I can hardly think of a person better qualified to write a book titled A Designer's Guide to Built-in Self-Test than Chuck Stroud. As he recounts in his must-read preface, he implemented BIST in ASICs while at Bell Labs in the 1980s. To do this, he had to find BIST algorithms in the literature or develop his own, build his own tools, solve the many problems that don't turn up until you actually implement a technique, and convince his management to use the results. He was so successful that his colleagues also implemented BIST in their designs.

BIST is conceptually very simple: You move test generation and the collection of test results onto the chip. If the logic is close to combinational, or the memory is testable with an algorithm that's relatively easy to implement, you get good results and high fault coverage. But real life is not so simple, and one of the strengths of this book is its attention to the traps that a BIST designer will run into. Stroud well illustrates these traps in his many footnotes, describing cases where he ran into these problems.

Stroud begins the book with a short overview of BIST, starting with the most basic principles. But even here he takes care to mention when a BIST architecture is not usually used in practice. Chapter 2 covers fault models, simulation, and detection. These descriptions are up to date, covering the relatively recent concept of N-detection. ATPG, usually covered in testing books, is not covered here, which keeps the focus on BIST as an alternate strategy. This chapter is quite comprehensive, including things like fault sampling and fault collapsing.

Chapter 3 covers DFT concepts such as scan and boundary scan, which are some of the prerequisites for practical logic-BIST design. I doubt that you could learn DFT from this chapter, but it is an excellent refresher.

The next seven chapters cover BIST for logic. Chapter 4 is one of the most readable descriptions of test pattern generators that I have ever seen. It covers counters, linear feedback shift registers, and cellular automata, all at a reasonably high level. The chapter is practical, giving good reasons for all choices made in actual implementations. Readers will not get enough information to become an expert on test pattern generators from this chapter alone, but they will be able to understand which type of generator fits which application. The next chapter covers output response analyzers with an emphasis on aliasing and how to prevent it.

Chapter 6 describes the use of BIST in the factory and field. Stroud provides a list of requirements for system-level BIST use, which should prove valuable. I have one addition for this list: The IC running BIST should be resettable without power cycling. Designers do forget things like this and the items on Stroud's list. One important use of BIST is absent from this chapter, though. BIST is an excellent technique for testing hard IP cores without having to reveal the core's details to the customer.

The following chapters cover four logic-BIST techniques: built-in logic block observers, and pseudo-exhaustive, circular, and scan BIST. These chapters provide an excellent overview of BIST techniques used in real designs. I must admit that I am not impartial, having been somewhat involved in the work on pseudo-exhaustive and circular BIST at Bell Labs, work which few people today know about. The chapter on scan BIST, the most commonly used, is good at laying out the challenges of making this technique provide high coverage for real designs.
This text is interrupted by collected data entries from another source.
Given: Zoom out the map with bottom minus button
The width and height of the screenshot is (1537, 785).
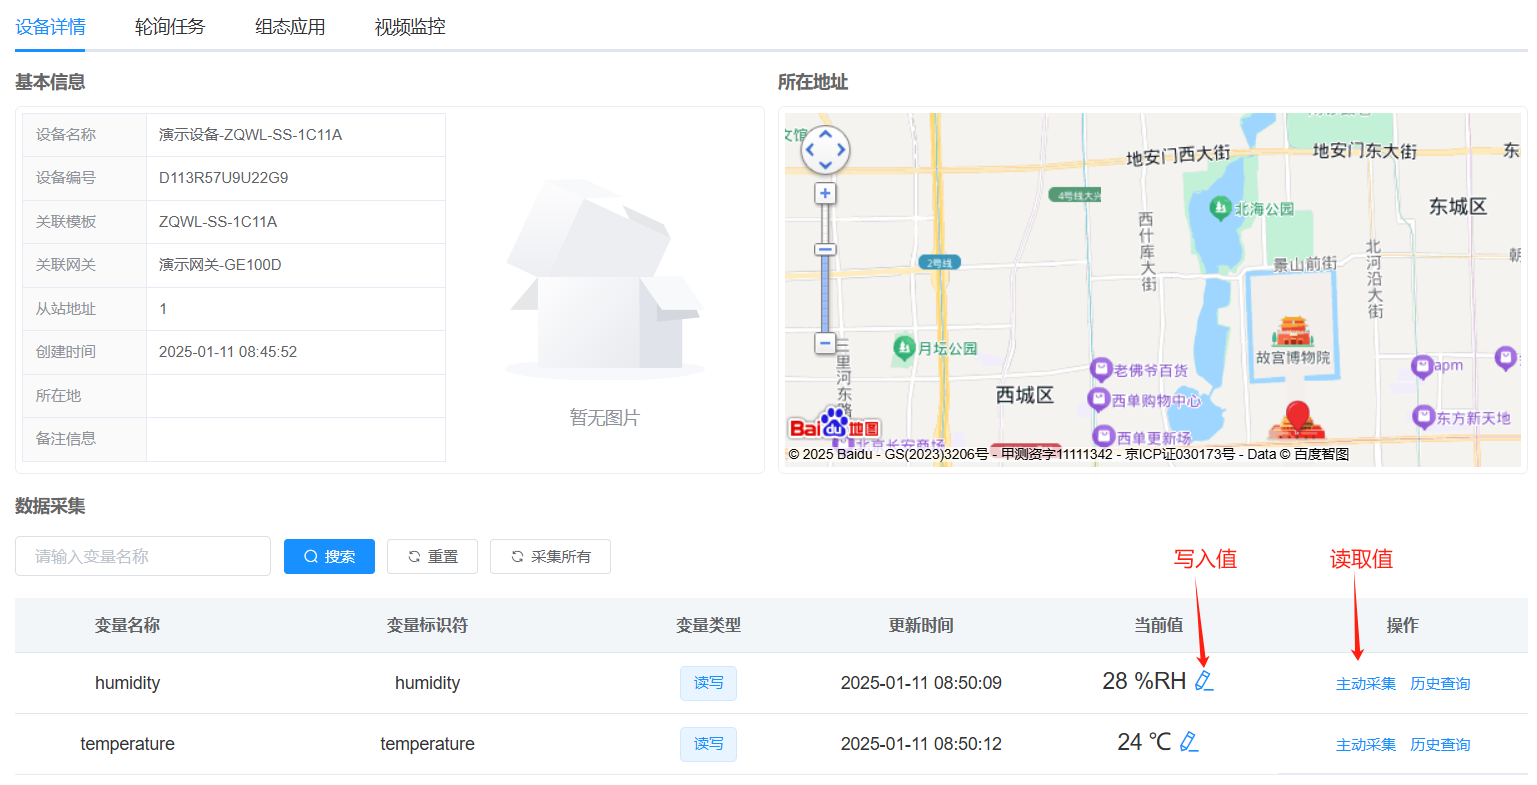Looking at the screenshot, I should 825,343.
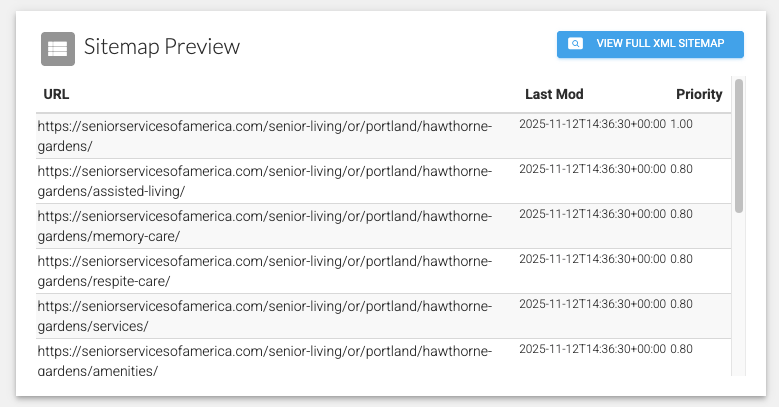The image size is (779, 407).
Task: Click the table's vertical scrollbar thumb
Action: pos(739,146)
The next chapter, on non-intrusive BIST architectures, is a mixture of device-level techniques that don't affect the core logic, and system-level techniques. Although interesting, I am afraid this chapter might be confusing; it's less coherent than the other chapters.

The most widely adopted form of BIST is not used to test logic—the subject of the book so far—but to test memories. Although Chapter 12 covers the basics of this topic, I don't think this important subject gets its due. This chapter is shorter than the subsequent one on BIST for ROMs and programmable logic arrays. It lacks discussion of the sharing of BIST engines between memories, of programmability, and of bit mapping for diagnosability. Nor does it discuss external memory BIST, in which a BIST engine on an IC tests stand-alone memories elsewhere on the board. The reader is more likely to have come across this type of BIST than any other, and it's a shame that the chapter does not elaborate on it.
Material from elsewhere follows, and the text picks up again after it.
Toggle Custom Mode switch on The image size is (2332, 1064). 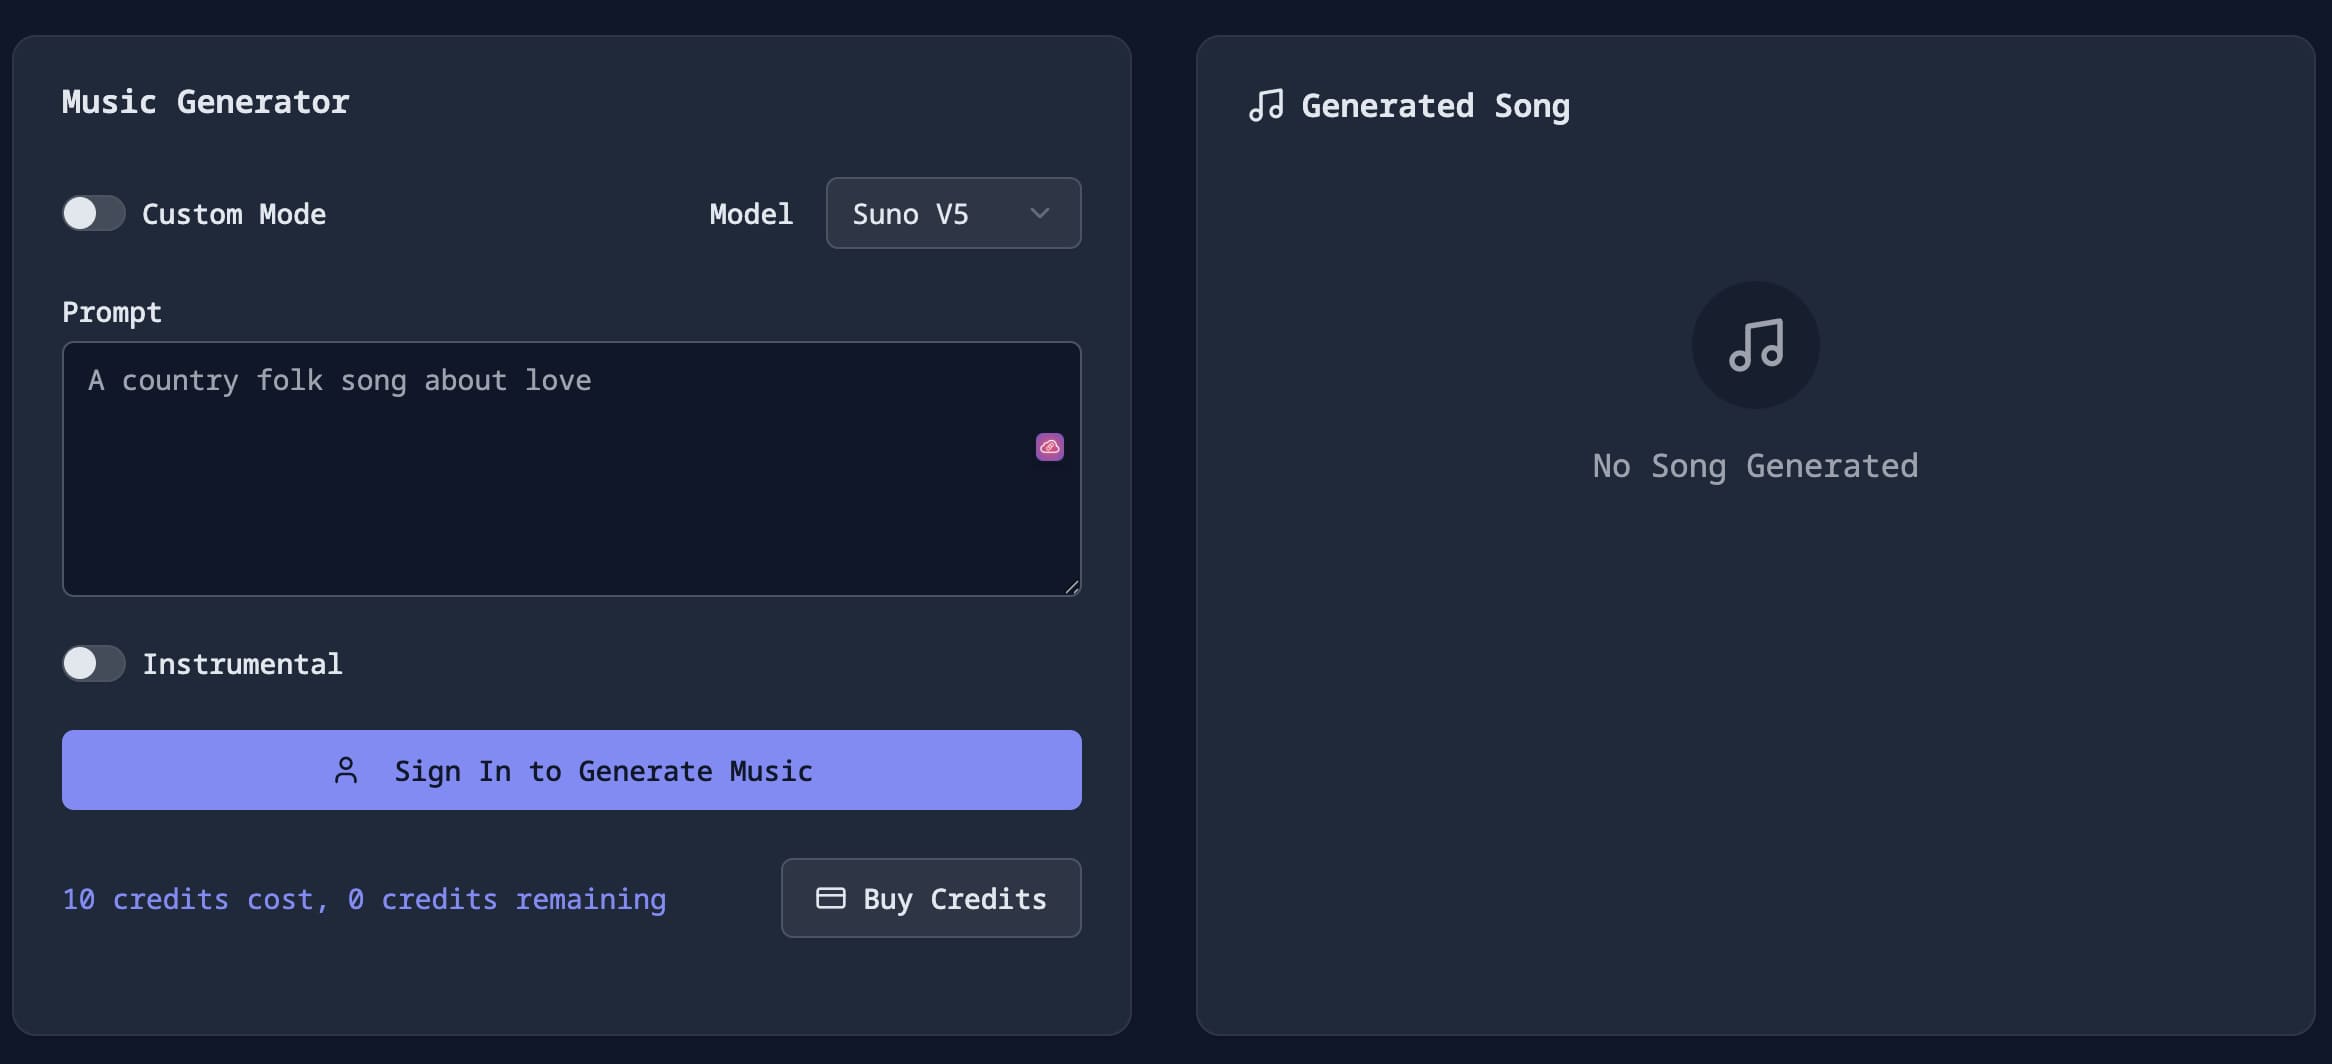[94, 213]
Chapter 14 covers mixed-signal BIST. Mixed-signal BIST is hardly a mainstream area yet, but this chapter is a good beginning for those who are interested, and I am glad to see it in this book. The final chapter deals with concurrent fault detection. It's a quick overview of the subject, with a welcome focus on what is practical.

Stroud stays true to the title of his book throughout, never forgetting to provide hints to a designer interested in implementing BIST. Each chapter on a BIST technique ends with a table comparing the approaches, an excellent idea that all books reviewing DFT methodologies should adopt. This book stays at just the right level. Most designers today will implement BIST using commercial tools, and they can learn what the tool is doing to their design here. In fact, I wish the book had given some mention of BIST tools commercially available today. Although details on companies and products would be inappropriate, a naïve reader might think that he must implement BIST by hand or with homegrown tools—just like Stroud did in his pioneering work 20 years ago. This book will give the reader the benefit of his experience.